Han pretended to scratch his nose to hide his smile, but Scarlet’s expression had gone serious again. Hunter Maas was a buffoon and a blowhard, but Scarlet, at least, seemed to be taking his bragging very seriously.
“You have Essio Galassian’s project notes,” the spy said. “The report he was preparing for the Emperor.”
Hunter Maas grinned at her and pretended to shoot her with his fingertip. “The beautiful woman is more than she appears. She has heard of Hunter Maas’s victory. Yes, yes. The report of the great villain Galassian, despoiler of ancient graves and toady to the mad Emperor. Hunter Maas has the only copy of his greatest work. The master discovery that will remake the galaxy forever. Only Hunter Maas!”

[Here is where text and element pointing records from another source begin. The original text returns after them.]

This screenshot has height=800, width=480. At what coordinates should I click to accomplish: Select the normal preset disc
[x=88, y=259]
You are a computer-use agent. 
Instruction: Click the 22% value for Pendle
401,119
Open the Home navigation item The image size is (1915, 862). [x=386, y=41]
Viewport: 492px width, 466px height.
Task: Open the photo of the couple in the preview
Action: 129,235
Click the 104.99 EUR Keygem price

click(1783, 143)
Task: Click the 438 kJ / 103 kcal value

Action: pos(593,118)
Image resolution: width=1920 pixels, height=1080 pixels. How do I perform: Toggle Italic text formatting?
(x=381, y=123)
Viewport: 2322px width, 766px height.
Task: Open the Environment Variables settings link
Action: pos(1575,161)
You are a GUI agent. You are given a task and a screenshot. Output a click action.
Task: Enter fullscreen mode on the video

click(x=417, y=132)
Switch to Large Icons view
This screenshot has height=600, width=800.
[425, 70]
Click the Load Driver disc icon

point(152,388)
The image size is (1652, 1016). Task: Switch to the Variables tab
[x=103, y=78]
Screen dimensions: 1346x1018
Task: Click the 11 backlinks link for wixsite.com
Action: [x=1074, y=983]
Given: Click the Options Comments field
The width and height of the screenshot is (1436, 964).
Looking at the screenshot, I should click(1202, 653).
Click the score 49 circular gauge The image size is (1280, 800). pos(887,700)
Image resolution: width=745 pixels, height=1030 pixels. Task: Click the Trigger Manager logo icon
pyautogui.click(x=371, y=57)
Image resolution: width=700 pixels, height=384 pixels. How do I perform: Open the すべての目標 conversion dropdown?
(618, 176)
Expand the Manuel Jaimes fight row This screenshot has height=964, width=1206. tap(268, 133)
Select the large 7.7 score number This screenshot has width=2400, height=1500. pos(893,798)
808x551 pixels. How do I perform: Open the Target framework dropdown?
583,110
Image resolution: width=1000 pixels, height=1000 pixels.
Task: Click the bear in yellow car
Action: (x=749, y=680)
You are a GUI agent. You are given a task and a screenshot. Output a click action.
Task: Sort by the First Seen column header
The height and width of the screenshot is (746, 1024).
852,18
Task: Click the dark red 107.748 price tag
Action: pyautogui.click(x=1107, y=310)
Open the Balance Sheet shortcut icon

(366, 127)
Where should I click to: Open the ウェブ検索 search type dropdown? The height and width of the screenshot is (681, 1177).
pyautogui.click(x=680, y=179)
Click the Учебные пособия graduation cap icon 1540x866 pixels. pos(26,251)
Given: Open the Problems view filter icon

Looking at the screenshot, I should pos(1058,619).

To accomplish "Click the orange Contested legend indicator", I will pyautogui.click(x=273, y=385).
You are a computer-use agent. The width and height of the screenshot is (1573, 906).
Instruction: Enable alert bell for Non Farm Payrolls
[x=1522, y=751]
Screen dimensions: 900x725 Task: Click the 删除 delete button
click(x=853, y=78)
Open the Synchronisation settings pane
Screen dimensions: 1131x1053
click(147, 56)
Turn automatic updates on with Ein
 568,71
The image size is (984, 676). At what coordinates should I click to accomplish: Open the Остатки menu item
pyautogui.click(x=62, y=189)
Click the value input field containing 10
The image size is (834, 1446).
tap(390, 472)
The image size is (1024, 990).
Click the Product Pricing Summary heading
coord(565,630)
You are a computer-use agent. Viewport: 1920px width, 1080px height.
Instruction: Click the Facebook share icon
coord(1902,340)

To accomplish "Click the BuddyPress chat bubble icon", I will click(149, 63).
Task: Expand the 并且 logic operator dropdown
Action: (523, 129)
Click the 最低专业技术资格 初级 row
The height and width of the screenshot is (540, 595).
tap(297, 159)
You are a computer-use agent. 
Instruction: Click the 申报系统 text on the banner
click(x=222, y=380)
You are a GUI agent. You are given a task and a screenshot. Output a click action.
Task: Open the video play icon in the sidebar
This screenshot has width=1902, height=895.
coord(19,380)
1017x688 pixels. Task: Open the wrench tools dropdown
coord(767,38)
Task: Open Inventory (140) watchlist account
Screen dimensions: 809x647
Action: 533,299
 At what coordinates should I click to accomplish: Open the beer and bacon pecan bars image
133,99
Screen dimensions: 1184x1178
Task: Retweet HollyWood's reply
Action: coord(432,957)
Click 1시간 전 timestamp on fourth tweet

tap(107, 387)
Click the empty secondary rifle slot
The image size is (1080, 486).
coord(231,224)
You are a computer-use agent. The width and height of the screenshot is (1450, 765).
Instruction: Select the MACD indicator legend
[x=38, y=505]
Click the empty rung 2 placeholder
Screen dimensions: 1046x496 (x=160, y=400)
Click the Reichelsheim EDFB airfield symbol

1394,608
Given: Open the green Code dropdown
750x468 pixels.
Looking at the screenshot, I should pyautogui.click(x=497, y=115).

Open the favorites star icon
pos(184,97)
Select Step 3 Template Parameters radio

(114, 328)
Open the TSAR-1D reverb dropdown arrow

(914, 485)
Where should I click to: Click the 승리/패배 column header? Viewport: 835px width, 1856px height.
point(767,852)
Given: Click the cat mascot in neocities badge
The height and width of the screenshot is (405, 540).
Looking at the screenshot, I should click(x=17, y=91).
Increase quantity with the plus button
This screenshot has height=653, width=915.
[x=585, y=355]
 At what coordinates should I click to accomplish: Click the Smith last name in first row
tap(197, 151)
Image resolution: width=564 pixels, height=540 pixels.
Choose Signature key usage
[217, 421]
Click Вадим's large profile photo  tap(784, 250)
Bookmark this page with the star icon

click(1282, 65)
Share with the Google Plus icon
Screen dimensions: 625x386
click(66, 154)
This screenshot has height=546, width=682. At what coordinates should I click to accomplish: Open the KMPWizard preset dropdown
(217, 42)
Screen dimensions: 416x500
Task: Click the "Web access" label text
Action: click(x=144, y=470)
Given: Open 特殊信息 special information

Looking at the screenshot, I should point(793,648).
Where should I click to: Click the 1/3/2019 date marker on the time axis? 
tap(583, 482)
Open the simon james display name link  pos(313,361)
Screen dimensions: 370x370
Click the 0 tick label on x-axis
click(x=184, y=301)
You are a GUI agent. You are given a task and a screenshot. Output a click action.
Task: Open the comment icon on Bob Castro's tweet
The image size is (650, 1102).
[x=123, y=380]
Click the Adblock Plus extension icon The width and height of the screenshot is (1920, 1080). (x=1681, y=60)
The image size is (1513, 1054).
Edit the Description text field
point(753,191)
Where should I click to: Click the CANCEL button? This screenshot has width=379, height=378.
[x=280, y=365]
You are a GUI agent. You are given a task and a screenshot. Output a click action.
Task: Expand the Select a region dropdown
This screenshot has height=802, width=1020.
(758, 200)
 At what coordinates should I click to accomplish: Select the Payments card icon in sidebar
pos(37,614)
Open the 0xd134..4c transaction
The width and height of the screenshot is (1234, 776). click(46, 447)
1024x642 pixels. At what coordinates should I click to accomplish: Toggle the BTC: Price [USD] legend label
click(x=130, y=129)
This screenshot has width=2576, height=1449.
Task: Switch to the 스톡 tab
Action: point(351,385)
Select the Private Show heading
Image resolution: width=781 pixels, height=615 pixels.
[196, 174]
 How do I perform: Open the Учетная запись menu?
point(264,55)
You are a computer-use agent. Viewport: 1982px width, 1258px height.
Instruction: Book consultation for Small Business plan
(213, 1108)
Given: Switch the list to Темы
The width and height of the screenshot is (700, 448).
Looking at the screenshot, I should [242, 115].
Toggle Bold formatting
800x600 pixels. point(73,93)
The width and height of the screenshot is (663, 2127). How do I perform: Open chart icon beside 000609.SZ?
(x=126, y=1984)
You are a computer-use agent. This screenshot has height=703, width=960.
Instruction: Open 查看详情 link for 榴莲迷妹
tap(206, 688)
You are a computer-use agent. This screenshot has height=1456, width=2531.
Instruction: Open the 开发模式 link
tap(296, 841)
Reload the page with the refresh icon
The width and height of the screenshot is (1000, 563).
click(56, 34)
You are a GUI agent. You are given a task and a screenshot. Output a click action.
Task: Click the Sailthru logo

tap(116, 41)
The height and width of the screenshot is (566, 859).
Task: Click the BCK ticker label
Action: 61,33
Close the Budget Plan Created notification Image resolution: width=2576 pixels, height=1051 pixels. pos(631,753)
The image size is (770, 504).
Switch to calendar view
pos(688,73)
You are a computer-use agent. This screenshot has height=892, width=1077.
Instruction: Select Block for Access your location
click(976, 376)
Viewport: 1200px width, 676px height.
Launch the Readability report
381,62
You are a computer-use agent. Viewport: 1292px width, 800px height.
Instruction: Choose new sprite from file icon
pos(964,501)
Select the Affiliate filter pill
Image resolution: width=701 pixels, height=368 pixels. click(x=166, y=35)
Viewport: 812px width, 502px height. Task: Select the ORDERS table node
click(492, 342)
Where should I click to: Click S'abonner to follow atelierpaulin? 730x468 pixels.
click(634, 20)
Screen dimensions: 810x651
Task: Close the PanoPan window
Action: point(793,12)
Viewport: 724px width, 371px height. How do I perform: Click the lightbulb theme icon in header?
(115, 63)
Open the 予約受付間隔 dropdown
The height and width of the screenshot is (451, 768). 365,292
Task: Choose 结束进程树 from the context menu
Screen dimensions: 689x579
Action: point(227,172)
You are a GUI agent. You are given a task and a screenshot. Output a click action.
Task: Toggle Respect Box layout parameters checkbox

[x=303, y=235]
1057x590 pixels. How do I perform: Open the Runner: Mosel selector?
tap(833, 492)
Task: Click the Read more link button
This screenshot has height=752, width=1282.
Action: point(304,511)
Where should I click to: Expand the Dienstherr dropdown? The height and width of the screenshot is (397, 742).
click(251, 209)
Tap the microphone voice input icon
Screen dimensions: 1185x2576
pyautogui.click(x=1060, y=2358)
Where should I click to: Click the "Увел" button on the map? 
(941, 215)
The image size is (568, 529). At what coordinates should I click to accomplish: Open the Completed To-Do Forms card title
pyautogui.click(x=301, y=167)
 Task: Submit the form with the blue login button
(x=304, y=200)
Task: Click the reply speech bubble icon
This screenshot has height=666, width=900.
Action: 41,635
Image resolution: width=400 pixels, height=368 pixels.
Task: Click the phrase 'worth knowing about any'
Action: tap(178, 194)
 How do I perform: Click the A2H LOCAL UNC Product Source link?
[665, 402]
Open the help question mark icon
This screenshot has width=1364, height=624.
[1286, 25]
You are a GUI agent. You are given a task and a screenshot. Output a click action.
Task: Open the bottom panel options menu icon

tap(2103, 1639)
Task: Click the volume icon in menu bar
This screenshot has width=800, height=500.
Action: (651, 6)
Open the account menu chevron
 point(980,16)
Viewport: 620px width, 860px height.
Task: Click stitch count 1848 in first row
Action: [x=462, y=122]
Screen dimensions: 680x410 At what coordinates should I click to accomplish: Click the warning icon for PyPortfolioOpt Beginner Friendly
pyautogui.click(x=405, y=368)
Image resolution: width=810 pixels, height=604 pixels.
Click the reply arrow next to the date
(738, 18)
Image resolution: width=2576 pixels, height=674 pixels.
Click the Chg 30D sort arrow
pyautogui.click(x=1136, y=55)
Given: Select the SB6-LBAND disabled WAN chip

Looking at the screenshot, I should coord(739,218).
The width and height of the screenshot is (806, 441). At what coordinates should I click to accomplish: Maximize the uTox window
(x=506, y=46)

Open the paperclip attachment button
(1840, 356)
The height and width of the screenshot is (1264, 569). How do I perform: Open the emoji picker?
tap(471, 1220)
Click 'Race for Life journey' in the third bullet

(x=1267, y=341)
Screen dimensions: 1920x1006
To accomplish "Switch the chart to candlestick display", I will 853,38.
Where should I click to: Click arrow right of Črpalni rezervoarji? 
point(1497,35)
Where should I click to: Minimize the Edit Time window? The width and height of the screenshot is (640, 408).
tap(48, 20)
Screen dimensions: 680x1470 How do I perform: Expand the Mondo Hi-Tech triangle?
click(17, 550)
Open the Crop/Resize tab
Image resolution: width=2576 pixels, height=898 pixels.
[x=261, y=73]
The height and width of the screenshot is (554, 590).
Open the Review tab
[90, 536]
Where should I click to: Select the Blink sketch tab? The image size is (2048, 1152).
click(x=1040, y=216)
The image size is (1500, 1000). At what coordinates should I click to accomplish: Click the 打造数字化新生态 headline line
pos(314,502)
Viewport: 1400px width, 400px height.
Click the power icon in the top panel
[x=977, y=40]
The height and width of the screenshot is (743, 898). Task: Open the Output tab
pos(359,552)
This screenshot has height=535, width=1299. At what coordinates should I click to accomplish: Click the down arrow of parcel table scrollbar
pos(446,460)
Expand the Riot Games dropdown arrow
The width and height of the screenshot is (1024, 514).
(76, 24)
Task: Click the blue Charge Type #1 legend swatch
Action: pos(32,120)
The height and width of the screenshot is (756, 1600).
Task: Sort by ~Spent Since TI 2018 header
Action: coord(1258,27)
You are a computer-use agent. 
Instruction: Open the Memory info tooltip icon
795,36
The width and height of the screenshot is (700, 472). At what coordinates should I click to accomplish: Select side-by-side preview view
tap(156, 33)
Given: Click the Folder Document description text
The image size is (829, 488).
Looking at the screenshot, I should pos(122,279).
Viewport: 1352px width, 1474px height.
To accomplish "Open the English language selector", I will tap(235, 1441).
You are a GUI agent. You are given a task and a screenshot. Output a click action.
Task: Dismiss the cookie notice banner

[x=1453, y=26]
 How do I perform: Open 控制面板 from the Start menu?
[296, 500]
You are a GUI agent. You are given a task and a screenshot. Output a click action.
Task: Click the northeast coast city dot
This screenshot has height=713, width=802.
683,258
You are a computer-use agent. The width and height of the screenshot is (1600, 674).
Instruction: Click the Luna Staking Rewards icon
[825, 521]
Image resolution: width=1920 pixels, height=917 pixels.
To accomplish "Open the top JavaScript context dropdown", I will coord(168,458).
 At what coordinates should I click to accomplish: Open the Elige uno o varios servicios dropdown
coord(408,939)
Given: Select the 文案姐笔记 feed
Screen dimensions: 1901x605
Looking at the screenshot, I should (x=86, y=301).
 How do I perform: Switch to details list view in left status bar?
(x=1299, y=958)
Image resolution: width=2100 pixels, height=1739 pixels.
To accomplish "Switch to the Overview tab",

“Galassian’s not dead,” Scarlet said. “He can write the report again. Whatever you have, the Empire does also.”
“All the more reason to act quickly, yes?”
“What is in this report?” Leia asked.
Hunter Maas spread his hands in a wide gesture that took in the room, the city, the world. He leaned forward, his spine straightening. Whatever the man was about to say, Han had the sense he’d rehearsed it a lot.
“The galaxy is filled with thousands of species, royal lady. Thousands of different shapes of minds. Most, they are of a piece, but some? Some are changed. They find those things that no other can see. Most are turned outward, to the stars and the great community of life, but some turn in to block away the stars. To protect themselves from such as you, yes? Or I.”